> **WHAT THE EXERCISE ASKS**: Each line below must be reproduced exactly.

=== EXERCISE INPUTS ===

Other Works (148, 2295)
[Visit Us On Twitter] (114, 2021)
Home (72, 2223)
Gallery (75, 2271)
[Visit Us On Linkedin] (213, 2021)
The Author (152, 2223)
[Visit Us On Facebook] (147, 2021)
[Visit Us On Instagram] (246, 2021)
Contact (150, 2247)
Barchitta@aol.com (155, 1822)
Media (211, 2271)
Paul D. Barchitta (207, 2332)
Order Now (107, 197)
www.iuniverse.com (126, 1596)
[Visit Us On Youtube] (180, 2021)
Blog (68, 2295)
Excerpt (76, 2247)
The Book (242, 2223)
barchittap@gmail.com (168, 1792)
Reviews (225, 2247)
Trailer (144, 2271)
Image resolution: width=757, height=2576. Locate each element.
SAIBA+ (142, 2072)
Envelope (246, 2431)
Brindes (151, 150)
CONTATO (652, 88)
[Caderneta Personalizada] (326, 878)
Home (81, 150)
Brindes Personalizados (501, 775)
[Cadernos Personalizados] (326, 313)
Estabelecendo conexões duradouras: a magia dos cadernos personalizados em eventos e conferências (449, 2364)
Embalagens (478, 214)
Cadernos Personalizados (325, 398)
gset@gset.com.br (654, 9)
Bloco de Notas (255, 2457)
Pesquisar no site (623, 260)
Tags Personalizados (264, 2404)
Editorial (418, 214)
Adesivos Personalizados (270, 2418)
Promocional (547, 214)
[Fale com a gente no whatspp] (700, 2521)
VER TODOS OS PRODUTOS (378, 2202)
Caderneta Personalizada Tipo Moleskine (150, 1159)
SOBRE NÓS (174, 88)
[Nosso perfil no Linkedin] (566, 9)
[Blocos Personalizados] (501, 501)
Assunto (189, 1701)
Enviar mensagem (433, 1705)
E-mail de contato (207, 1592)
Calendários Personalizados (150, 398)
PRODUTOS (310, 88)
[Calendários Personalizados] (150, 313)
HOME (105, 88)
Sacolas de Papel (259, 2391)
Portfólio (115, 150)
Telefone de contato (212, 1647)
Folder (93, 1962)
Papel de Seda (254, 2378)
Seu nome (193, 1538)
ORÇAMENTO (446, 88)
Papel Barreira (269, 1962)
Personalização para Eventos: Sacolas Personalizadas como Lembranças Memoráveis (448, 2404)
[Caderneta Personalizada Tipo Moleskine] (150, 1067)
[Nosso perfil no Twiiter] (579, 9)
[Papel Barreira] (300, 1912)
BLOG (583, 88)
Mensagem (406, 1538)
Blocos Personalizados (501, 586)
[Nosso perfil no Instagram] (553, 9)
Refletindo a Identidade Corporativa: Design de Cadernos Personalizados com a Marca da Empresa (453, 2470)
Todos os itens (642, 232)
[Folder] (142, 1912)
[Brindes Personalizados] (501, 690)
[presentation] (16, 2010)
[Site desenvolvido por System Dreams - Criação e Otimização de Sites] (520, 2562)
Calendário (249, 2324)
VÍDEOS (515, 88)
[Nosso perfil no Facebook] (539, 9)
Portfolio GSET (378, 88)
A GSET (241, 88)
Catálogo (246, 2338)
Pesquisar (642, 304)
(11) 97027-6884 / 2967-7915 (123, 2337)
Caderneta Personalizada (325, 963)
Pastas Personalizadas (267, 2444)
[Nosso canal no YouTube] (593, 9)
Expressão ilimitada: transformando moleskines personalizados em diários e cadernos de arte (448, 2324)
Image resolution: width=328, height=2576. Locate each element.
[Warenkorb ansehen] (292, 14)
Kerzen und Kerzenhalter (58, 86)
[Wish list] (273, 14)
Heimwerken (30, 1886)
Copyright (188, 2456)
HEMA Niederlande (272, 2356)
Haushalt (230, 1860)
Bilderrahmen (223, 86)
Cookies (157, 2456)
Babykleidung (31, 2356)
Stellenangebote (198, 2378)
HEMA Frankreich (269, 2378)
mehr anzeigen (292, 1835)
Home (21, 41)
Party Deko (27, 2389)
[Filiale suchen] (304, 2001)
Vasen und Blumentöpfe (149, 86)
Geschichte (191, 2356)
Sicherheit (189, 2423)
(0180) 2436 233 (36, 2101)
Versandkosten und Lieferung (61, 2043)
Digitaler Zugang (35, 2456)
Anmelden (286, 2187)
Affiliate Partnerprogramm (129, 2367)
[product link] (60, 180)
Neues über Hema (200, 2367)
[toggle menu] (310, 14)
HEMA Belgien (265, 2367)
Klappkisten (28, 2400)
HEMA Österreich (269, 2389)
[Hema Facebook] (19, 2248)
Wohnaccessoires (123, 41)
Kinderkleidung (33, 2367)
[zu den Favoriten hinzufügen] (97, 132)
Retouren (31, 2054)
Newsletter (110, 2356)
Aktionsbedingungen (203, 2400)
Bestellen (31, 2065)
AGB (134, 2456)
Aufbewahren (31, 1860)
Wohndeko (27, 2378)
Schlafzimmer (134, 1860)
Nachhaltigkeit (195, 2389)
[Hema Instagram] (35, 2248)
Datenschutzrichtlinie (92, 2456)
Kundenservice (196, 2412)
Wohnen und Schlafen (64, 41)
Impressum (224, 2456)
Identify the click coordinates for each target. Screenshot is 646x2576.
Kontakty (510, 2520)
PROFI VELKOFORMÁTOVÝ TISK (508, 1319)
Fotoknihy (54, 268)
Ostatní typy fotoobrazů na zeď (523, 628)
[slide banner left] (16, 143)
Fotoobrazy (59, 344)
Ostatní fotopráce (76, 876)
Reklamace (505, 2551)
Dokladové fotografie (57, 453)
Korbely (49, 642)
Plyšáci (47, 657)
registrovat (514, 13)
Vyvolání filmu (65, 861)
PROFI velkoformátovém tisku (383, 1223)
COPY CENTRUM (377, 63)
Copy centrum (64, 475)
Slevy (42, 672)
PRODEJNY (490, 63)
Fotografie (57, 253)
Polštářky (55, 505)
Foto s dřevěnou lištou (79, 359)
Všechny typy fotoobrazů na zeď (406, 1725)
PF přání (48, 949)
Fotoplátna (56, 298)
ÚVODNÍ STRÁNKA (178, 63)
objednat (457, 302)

===

> **EXERCISE OUTPUT**:
Other Works (148, 2295)
[Visit Us On Twitter] (114, 2021)
Home (72, 2223)
Gallery (75, 2271)
[Visit Us On Linkedin] (213, 2021)
The Author (152, 2223)
[Visit Us On Facebook] (147, 2021)
[Visit Us On Instagram] (246, 2021)
Contact (150, 2247)
Barchitta@aol.com (155, 1822)
Media (211, 2271)
Paul D. Barchitta (207, 2332)
Order Now (107, 197)
www.iuniverse.com (126, 1596)
[Visit Us On Youtube] (180, 2021)
Blog (68, 2295)
Excerpt (76, 2247)
The Book (242, 2223)
barchittap@gmail.com (168, 1792)
Reviews (225, 2247)
Trailer (144, 2271)
Image resolution: width=757, height=2576. Locate each element.
SAIBA+ (142, 2072)
Envelope (246, 2431)
Brindes (151, 150)
CONTATO (652, 88)
[Caderneta Personalizada] (326, 878)
Home (81, 150)
Brindes Personalizados (501, 775)
[Cadernos Personalizados] (326, 313)
Estabelecendo conexões duradouras: a magia dos cadernos personalizados em eventos e conferências (449, 2364)
Embalagens (478, 214)
Cadernos Personalizados (325, 398)
gset@gset.com.br (654, 9)
Bloco de Notas (255, 2457)
Pesquisar no site (623, 260)
Tags Personalizados (264, 2404)
Editorial (418, 214)
Adesivos Personalizados (270, 2418)
Promocional (547, 214)
[Fale com a gente no whatspp] (700, 2521)
VER TODOS OS PRODUTOS (378, 2202)
Caderneta Personalizada Tipo Moleskine (150, 1159)
SOBRE NÓS (174, 88)
[Nosso perfil no Linkedin] (566, 9)
[Blocos Personalizados] (501, 501)
Assunto (189, 1701)
Enviar mensagem (433, 1705)
E-mail de contato (207, 1592)
Calendários Personalizados (150, 398)
PRODUTOS (310, 88)
[Calendários Personalizados] (150, 313)
HOME (105, 88)
Sacolas de Papel (259, 2391)
Portfólio (115, 150)
Telefone de contato (212, 1647)
Folder (93, 1962)
Papel de Seda (254, 2378)
Seu nome (193, 1538)
ORÇAMENTO (446, 88)
Papel Barreira (269, 1962)
Personalização para Eventos: Sacolas Personalizadas como Lembranças Memoráveis (448, 2404)
[Caderneta Personalizada Tipo Moleskine] (150, 1067)
[Nosso perfil no Twiiter] (579, 9)
[Papel Barreira] (300, 1912)
BLOG (583, 88)
Mensagem (406, 1538)
Blocos Personalizados (501, 586)
[Nosso perfil no Instagram] (553, 9)
Refletindo a Identidade Corporativa: Design de Cadernos Personalizados com a Marca da Empresa (453, 2470)
Todos os itens (642, 232)
[Folder] (142, 1912)
[Brindes Personalizados] (501, 690)
[presentation] (16, 2010)
[Site desenvolvido por System Dreams - Criação e Otimização de Sites] (520, 2562)
Calendário (249, 2324)
VÍDEOS (515, 88)
[Nosso perfil no Facebook] (539, 9)
Portfolio GSET (378, 88)
A GSET (241, 88)
Catálogo (246, 2338)
Pesquisar (642, 304)
(11) 97027-6884 / 2967-7915 (123, 2337)
Caderneta Personalizada (325, 963)
Pastas Personalizadas (267, 2444)
[Nosso canal no YouTube] (593, 9)
Expressão ilimitada: transformando moleskines personalizados em diários e cadernos de arte (448, 2324)
Image resolution: width=328, height=2576. Locate each element.
[Warenkorb ansehen] (292, 14)
Kerzen und Kerzenhalter (58, 86)
[Wish list] (273, 14)
Heimwerken (30, 1886)
Copyright (188, 2456)
HEMA Niederlande (272, 2356)
Haushalt (230, 1860)
Bilderrahmen (223, 86)
Cookies (157, 2456)
Babykleidung (31, 2356)
Stellenangebote (198, 2378)
HEMA Frankreich (269, 2378)
mehr anzeigen (292, 1835)
Home (21, 41)
Party Deko (27, 2389)
[Filiale suchen] (304, 2001)
Vasen und Blumentöpfe (149, 86)
Geschichte (191, 2356)
Sicherheit (189, 2423)
(0180) 2436 233 (36, 2101)
Versandkosten und Lieferung (61, 2043)
Digitaler Zugang (35, 2456)
Anmelden (286, 2187)
Affiliate Partnerprogramm (129, 2367)
[product link] (60, 180)
Neues über Hema (200, 2367)
[toggle menu] (310, 14)
HEMA Belgien (265, 2367)
Klappkisten (28, 2400)
HEMA Österreich (269, 2389)
[Hema Facebook] (19, 2248)
Wohnaccessoires (123, 41)
Kinderkleidung (33, 2367)
[zu den Favoriten hinzufügen] (97, 132)
Retouren (31, 2054)
Newsletter (110, 2356)
Aktionsbedingungen (203, 2400)
Bestellen (31, 2065)
AGB (134, 2456)
Aufbewahren (31, 1860)
Wohndeko (27, 2378)
Schlafzimmer (134, 1860)
Nachhaltigkeit (195, 2389)
[Hema Instagram] (35, 2248)
Datenschutzrichtlinie (92, 2456)
Kundenservice (196, 2412)
Wohnen und Schlafen (64, 41)
Impressum (224, 2456)
Identify the click coordinates for each target. Screenshot is 646x2576.
Kontakty (510, 2520)
PROFI VELKOFORMÁTOVÝ TISK (508, 1319)
Fotoknihy (54, 268)
Ostatní typy fotoobrazů na zeď (523, 628)
[slide banner left] (16, 143)
Fotoobrazy (59, 344)
Ostatní fotopráce (76, 876)
Reklamace (505, 2551)
Dokladové fotografie (57, 453)
Korbely (49, 642)
Plyšáci (47, 657)
registrovat (514, 13)
Vyvolání filmu (65, 861)
PROFI velkoformátovém tisku (383, 1223)
COPY CENTRUM (377, 63)
Copy centrum (64, 475)
Slevy (42, 672)
PRODEJNY (490, 63)
Fotografie (57, 253)
Polštářky (55, 505)
Foto s dřevěnou lištou (79, 359)
Všechny typy fotoobrazů na zeď (406, 1725)
PF přání (48, 949)
Fotoplátna (56, 298)
ÚVODNÍ STRÁNKA (178, 63)
objednat (457, 302)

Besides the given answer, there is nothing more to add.